Exercise aim
Stop after the line that contains "Given: Focus the supplier search field"; until then, restate each line of the entries word for word from the very first.

:: Data to examine

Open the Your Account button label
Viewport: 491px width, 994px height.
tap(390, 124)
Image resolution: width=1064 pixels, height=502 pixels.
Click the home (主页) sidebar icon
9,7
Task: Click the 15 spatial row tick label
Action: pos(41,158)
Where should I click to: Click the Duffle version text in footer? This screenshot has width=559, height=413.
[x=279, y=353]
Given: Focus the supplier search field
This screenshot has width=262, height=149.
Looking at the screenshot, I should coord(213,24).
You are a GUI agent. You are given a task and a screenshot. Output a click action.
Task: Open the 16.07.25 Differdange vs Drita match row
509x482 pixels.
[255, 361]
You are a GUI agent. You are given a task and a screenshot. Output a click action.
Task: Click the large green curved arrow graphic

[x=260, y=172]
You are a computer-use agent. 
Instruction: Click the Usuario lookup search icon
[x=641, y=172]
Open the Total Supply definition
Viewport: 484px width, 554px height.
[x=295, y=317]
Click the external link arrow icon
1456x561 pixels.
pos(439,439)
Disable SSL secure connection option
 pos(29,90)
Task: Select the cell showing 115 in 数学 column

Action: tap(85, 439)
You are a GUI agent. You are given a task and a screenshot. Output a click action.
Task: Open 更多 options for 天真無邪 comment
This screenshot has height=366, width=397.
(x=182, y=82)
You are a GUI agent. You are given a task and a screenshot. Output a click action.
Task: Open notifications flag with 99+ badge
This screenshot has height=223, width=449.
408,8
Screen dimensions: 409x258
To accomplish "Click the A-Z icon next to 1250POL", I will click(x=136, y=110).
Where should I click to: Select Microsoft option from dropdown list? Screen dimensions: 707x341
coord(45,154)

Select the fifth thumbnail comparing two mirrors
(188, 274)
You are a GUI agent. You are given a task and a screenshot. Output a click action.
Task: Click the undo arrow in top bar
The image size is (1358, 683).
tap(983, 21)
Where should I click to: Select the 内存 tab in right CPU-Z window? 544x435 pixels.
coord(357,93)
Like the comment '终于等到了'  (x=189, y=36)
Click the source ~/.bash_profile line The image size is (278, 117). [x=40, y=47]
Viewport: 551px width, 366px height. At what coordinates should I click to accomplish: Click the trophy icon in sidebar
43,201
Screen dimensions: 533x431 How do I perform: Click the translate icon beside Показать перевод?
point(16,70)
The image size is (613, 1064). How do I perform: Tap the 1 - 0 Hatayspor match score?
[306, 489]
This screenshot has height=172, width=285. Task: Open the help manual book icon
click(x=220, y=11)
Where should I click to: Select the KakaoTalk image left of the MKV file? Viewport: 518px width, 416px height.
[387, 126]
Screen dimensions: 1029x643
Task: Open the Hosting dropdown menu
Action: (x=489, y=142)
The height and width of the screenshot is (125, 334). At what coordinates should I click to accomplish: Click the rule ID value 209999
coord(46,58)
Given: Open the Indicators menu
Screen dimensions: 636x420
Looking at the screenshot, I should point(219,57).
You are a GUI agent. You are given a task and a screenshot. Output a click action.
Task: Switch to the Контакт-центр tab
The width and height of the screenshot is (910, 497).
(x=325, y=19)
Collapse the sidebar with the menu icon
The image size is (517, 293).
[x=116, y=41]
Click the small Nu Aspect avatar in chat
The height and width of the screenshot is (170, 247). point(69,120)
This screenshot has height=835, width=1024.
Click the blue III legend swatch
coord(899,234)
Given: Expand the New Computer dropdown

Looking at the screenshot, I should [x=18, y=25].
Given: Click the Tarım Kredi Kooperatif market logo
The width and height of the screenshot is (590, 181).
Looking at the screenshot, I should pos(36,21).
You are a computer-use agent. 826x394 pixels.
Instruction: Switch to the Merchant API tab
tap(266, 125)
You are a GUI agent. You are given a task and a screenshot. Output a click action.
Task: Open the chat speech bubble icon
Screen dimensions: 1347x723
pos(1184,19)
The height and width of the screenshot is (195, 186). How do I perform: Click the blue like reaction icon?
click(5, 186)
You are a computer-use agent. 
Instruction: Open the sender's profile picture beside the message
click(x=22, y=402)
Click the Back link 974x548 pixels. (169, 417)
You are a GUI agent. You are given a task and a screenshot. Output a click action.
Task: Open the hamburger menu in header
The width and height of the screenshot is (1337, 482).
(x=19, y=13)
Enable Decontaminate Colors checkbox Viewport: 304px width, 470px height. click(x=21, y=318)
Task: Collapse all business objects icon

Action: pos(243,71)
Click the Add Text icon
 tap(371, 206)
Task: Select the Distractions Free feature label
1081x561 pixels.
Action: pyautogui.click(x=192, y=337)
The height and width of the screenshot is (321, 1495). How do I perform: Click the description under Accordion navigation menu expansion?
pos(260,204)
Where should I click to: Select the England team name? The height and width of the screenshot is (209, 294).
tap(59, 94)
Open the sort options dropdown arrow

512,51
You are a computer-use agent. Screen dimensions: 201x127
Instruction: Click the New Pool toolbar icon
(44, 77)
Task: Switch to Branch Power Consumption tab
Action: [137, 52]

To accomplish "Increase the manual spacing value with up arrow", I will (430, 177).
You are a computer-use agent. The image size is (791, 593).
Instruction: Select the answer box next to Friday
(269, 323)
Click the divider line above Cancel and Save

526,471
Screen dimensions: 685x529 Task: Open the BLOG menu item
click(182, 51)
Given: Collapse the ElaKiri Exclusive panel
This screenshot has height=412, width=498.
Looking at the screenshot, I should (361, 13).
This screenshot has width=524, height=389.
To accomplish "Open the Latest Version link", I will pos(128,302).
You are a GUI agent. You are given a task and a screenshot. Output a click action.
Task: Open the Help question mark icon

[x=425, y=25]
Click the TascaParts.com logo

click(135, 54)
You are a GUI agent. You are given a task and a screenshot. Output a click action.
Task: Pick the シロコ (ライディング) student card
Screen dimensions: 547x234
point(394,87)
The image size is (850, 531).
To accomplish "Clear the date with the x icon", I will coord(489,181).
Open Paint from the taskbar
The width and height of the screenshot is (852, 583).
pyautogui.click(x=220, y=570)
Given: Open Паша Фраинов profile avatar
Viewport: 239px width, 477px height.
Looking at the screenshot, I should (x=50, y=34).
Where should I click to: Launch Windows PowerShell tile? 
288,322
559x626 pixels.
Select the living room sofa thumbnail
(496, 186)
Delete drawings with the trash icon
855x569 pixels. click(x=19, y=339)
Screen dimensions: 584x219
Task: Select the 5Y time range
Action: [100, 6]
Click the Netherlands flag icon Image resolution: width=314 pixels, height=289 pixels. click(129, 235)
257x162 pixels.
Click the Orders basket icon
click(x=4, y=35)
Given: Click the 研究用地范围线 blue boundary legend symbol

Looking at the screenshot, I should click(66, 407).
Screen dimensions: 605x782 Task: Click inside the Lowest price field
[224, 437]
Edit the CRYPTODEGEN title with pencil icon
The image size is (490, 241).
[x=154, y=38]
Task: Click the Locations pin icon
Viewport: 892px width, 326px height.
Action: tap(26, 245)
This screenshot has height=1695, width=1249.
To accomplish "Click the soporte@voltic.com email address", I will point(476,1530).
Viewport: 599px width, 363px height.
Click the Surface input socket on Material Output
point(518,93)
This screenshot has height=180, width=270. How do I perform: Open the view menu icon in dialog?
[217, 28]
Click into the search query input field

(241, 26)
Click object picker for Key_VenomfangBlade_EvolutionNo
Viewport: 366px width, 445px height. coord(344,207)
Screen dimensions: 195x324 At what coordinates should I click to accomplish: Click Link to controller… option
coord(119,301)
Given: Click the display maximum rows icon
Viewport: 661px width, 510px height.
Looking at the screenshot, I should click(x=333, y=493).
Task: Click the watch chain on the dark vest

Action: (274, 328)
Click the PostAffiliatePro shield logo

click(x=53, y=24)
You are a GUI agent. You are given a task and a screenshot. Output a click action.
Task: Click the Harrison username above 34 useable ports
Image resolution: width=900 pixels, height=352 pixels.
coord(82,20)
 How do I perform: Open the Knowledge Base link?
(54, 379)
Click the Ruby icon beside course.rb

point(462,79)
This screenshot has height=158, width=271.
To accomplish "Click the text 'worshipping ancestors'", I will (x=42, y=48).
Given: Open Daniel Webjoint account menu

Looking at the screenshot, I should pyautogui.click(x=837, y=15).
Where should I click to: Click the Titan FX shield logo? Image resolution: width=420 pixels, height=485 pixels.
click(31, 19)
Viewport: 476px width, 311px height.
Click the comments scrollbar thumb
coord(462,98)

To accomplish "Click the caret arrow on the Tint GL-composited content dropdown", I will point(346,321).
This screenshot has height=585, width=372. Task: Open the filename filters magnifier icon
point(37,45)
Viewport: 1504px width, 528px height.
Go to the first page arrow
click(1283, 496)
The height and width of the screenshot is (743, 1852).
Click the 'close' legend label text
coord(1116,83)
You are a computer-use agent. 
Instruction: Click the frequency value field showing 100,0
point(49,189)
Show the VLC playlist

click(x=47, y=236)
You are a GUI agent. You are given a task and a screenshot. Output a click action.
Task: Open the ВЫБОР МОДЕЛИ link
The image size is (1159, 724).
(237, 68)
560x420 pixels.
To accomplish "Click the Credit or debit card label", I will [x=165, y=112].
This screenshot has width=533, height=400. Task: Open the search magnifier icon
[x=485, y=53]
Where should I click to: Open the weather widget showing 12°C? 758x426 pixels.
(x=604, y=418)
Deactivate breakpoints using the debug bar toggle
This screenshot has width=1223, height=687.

::::

Result of the exercise
Open the Your Account button label
Viewport: 491px width, 994px height.
tap(390, 124)
Image resolution: width=1064 pixels, height=502 pixels.
Click the home (主页) sidebar icon
9,7
Task: Click the 15 spatial row tick label
Action: pos(41,158)
Where should I click to: Click the Duffle version text in footer? This screenshot has width=559, height=413.
[x=279, y=353]
Given: Focus the supplier search field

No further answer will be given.